Arriva in Italia Spotify, la rivoluzione musicale

di Matteo Lunelli

L’Ikea della musica sbarca oggi, finalmente, anche in Italia. E’ Spotify, ed è bellissimo. Il paragone con il colosso del fai da te, anche se può apparire azzardato, non lo è (almeno non del tutto). Prima di tutto anche Spotify nasce in Svezia: la piattaforma, infatti, è stata ideata nel 2008 da una start up di Stoccolma. Poi, come Ikea, permette di creare. Creare e anche condividere, cosa in verità non facile invece con una libreria Billy o con una poltrona Ektorp Jennylund.

Ma di cosa si tratta? Si tratta di ascoltare musica, gratuitamente (o quasi, si può scegliere) e legalmente. Si può pescare tra 20 milioni di brani e schiacciare play, godendo tra l’altro di una qualità audio altissima. Si può condividere ciò che si ascolta, creare una playlist o far partire quella creata da un qualche utente sparso per il globo. Insomma, una rivoluzione. Una discoteca portatile per ogni momento. Come la radio, ma senza la pubblicità e senza che altri scelgano la musica per voi passando trenta volte al giorno l’ultima di Ramazzotti o quella che vincerà Sanremo (con tutto il rispetto). Come le radio online (ad esempio la bellissima Pandora), ma con una scelta e una qualità molto più alte. Come YouTube, ma senza la rottura di dover continuare a cercare e cliccare play.

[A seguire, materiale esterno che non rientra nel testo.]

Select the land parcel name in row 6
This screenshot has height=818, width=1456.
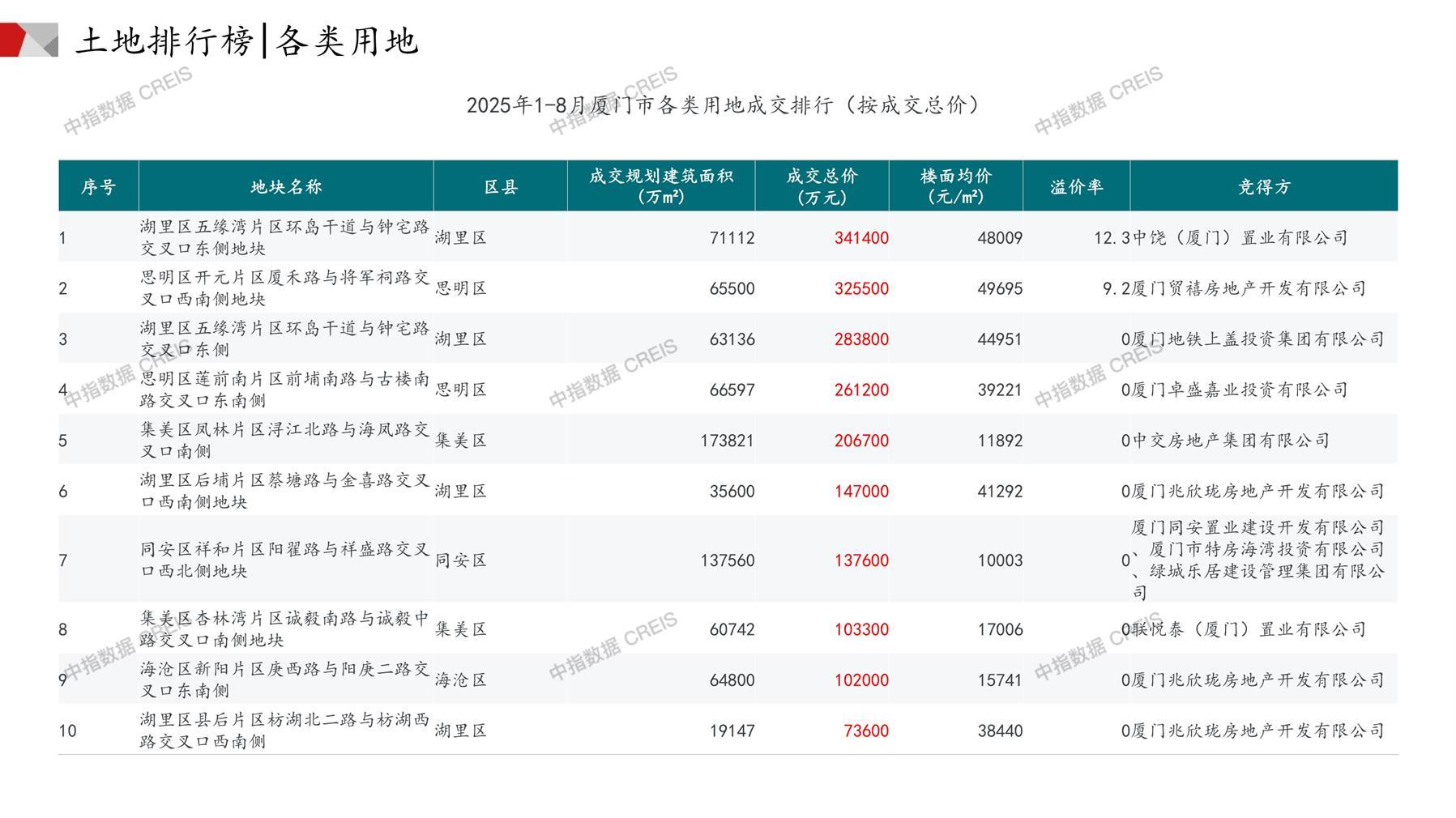pyautogui.click(x=284, y=492)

Come iTunes, ma con molti più brani a disposizione.

Andiamo sullo specifico. Spotify è un servizio on demand in modalità desktop. Vabbè, torniamo a parlare italiano. In pratica le canzoni non vengono scaricate e salvate sul proprio computer (il “problema” che aveva Napster ad esempio), ma vengono ascoltate in streaming. La scelta è vastissima: si cerca l’artista o la band e subito si accede ad un’infinità di album e canzoni. Bellissima possibilità delle playlist: in pratica ognuno può crearle e condividerle, e un qualsiasi utente del mondo si troverà ad ascoltare, ad esempio la selezione di “pezzi folk cileni” o “seattle anni ’90” creata da uno sconosciuto qualsiasi.

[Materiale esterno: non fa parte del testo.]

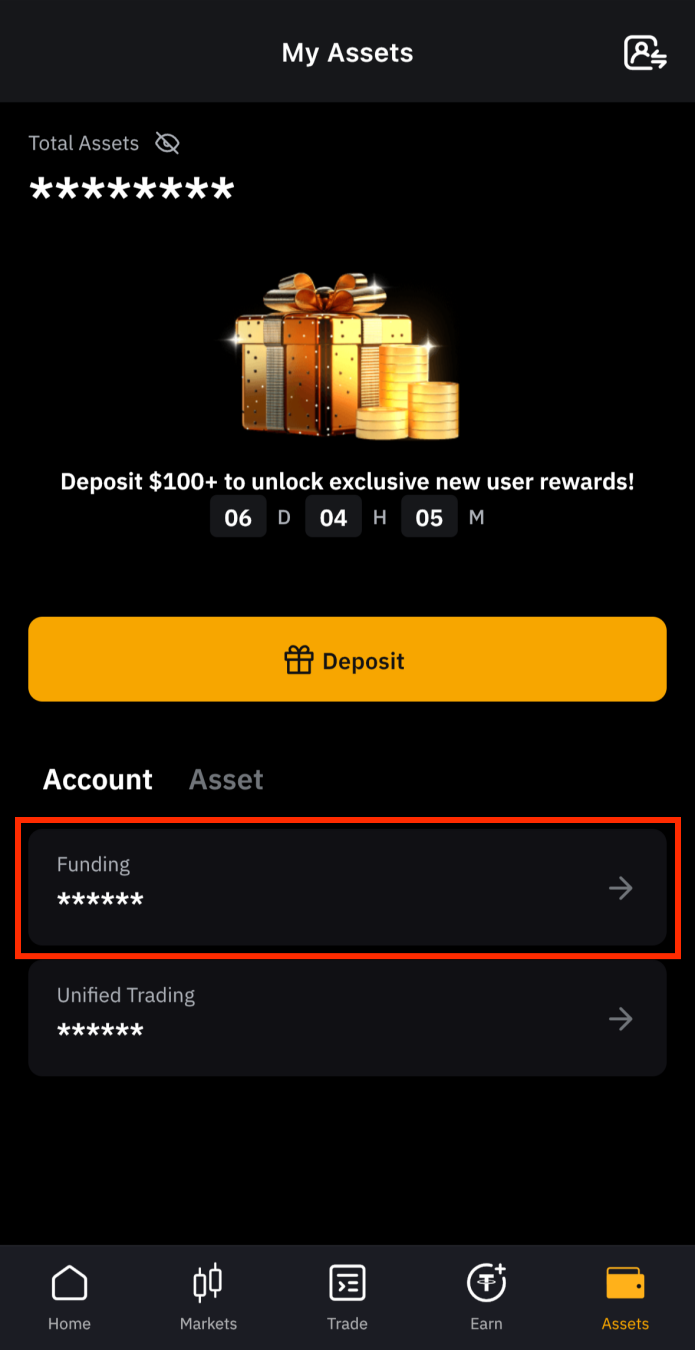Open the Unified Trading row
This screenshot has height=1350, width=695.
click(x=347, y=1018)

Il tutto, naturalmente, può essere condiviso sui social network. Da Facebook si può addirittura accedere direttamente alla piattaforma e far sapere a tutti gli amici che canzone si sta ascoltando. O si può creare una playlist e farla ascoltare a tutti. A meno che non sia una compilation “per rimorchiare”: a quel punto c’è l’opzione per inviarla privatamente alla persona da sedurre.

All’inizio dicevamo dei costi. In realtà le possibilità sono tre. Spotify Free è gratis, si può ascoltare tutta la musica che si vuole (nei primi sei mesi, poi si riduce a 10 ore al mese) con banner e annunci pubblicitari audio. Poi c’è Spotify Unlimited: 4,99 euro al mese, senza pubblicità ma con l’obbligo di essere connessi a internet. Il meglio è Spotify Premium: 9,99 al mese, funziona anche su dispositivi mobili e permette di scaricare (non salvare) fino a 9999 brani su tre dispositivi (3333 per dispositivo), che possono essere ascoltati anche offline.

In Europa e negli Stati Uniti la piattaforma ha 20 milioni di utenti attivi, dei quali 5 milioni di abbonati a pagamento. Poniamo che tutti abbiano l’opzione Unlimited: 60 euro all’anno per 5 milioni di persone. Moltiplicate, e capirete come la start up svedese abbia avuto un’idea geniale e innovativa. In Italia il responsabile è una donna, o meglio una ragazza, di trent’anni. In perfetto stile nord europeo.